Further evaluation of inhibitors of IDH in glioma is warranted, based on these results. Mellinghoff stated that the brain-penetrant pan-IDH inhibitor AG-881 is under phase I investigation in patients with gliomas or other solid tumors with mutated IDH1 or IDH2. The primary endpoint of this study is focused on safety and tolerability (NCT02481154).
Mellinghoff IK, Tauat M, Maher E, et al. AG120, a first-in-class mutant IDH1 inhibitor in patients with recurrent or progressive IDH1 mutant glioma: results from the phase 1 glioma expansion cohorts. Neuro-Oncology. 2016; 18: abstract ACTR-46.
An additional 46 patients were enrolled into the expansion cohort.
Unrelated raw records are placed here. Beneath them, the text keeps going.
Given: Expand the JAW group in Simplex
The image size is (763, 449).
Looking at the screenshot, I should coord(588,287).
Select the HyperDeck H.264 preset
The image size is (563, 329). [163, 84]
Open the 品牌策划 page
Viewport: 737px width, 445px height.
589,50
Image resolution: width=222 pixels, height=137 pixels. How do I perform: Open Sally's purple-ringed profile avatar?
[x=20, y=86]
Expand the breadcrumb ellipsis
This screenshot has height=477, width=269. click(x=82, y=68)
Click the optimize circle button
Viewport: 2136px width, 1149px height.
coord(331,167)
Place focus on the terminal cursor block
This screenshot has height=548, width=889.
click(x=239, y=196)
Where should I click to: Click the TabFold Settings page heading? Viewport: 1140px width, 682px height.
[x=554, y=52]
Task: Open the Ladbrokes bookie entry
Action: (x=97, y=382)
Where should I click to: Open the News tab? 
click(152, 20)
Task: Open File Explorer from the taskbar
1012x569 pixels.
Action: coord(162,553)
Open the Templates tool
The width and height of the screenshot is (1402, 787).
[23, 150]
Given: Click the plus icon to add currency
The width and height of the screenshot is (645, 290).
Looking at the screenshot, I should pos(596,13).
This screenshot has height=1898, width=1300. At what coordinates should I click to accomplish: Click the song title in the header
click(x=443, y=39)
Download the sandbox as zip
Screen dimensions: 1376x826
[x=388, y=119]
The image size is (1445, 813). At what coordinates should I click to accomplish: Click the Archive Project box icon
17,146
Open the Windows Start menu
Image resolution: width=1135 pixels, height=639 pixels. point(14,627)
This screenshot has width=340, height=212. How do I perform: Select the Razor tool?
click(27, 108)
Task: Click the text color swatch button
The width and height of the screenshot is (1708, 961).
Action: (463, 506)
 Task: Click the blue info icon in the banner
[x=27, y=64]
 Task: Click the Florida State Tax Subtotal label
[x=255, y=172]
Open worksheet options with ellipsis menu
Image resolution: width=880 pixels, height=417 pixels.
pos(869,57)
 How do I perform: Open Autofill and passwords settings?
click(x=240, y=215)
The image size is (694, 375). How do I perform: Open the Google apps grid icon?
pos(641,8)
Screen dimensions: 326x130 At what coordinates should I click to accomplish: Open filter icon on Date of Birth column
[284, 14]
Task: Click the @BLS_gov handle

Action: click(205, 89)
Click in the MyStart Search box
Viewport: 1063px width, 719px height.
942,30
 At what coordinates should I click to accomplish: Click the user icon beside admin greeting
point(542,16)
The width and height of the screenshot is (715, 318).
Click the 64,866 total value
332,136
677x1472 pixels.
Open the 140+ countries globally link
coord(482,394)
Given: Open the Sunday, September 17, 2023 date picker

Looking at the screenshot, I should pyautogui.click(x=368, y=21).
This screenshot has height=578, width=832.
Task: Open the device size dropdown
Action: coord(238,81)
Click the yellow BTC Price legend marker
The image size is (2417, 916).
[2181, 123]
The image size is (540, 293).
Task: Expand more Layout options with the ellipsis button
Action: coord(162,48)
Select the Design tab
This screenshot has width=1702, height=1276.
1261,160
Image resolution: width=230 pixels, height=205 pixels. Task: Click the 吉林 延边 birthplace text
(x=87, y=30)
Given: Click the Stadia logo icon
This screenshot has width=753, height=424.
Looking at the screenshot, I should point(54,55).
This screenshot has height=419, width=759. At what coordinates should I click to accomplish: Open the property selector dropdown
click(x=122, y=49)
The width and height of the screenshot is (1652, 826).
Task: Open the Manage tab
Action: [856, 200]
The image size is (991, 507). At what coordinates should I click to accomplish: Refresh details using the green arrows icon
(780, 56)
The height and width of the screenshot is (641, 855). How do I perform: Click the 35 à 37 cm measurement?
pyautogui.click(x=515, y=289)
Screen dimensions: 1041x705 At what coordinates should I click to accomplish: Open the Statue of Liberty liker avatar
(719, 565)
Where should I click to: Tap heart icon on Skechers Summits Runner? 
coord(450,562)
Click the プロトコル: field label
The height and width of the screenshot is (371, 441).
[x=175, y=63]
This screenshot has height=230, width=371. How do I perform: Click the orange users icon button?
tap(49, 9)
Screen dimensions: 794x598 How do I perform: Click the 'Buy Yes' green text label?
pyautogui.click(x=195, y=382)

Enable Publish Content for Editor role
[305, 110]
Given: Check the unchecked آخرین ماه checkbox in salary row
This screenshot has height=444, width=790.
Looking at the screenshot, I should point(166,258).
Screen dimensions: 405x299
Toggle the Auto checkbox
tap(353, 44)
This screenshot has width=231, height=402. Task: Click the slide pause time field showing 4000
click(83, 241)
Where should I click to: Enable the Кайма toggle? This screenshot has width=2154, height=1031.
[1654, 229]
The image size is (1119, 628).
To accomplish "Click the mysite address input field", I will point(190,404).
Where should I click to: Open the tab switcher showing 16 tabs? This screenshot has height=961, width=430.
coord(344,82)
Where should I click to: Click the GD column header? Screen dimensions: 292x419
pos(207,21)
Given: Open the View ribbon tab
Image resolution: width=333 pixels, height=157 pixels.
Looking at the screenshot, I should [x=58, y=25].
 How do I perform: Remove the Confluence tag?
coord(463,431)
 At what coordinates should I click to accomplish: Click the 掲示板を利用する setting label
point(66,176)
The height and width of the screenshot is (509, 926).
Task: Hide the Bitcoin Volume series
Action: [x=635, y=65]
In cohort 1 of the expansion arm, patients had non-enhancing IDH1-mutant glioma (n = 24) and had not received tumor resection or radiotherapy within 6 months of enrollment. These patients had 3 or more prior full sets of scan and had progressed within 12 months of enrollment. In cohort 2, labeled a basket cohort, patients had enhancing glioma (n = 22) that was progressive and IDH1-mutant but did not meet other criteria for cohort 1.